The motel was officially labeled a blight on the Samish neighborhood by City Council Oct. 27, 2014.

Neighbors responded to news of this year’s settlement with mixed emotions.

Sterling Fisher, who owns Sterling Automotive, which sits across Samish Way from the Aloha, said he was glad the city had cracked down on the drug and criminal activity at the motel, and had seen a serious drop in that behavior since the city started building its court case for condemnation.

However, Fisher said he thought the plan had been to help the less fortunate get back on their feet, and wasn’t sure what message the city was sending by shutting the motel for drug activity when one legal recreational marijuana shop is already operating on the block and another is under construction.

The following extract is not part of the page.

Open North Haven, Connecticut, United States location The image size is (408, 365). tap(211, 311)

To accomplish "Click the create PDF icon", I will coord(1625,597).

“I guess weed is now legal here, but it bewilders me. It’s very surprising to me we are encouraging further mind-altering situations here,” Fisher said. “I’m not judging. I’m saying if our intention is to clean up an area, it would seem to me that that is the wrong element to be encouraging down here.”

Cowles said the marijuana stores are permitted under state and city codes, and short of a moratorium on such activity, the city couldn’t have restricted that type of use.

“The city didn’t solicit that use there, but it was allowed by state and city zoning regulations,” she said.

Fisher said he would feel the same way if someone were to propose opening a liquor store in the area, which has several other budget motels.

At least one of them, the Villa Inn, had eight rooms test positive for meth contamination in the last year. All eight of the contaminated rooms have been gutted and cleaned up to safe levels, and are open for use again, said Jeff Hegedus, environmental health supervisor for Whatcom County.

York Neighborhood Association President Lisa Anderson, one of many community members who called on the city to clean up Samish Way, said she was relieved the issue had been settled, but there is still work to do.

“It’s been a long time coming, but I’m pretty thrilled that we can see this chapter close as far as eliminating the blight that has plagued our neighborhoods, Sehome and York, and the city,” Anderson said. “Hopefully we can turn this into a positive, which can hopefully spread to neighboring properties.”

Specifically, the same type of criminal activity found at the Aloha will need to be stopped, Anderson said.

“I hope that some of the neighboring hotels that do have a lot of drug activity on their property have a little wake-up call to clean up, because it’s not going to be tolerated,” Anderson said. “I feel happy, and relieved, and I know we still have a lot of work.”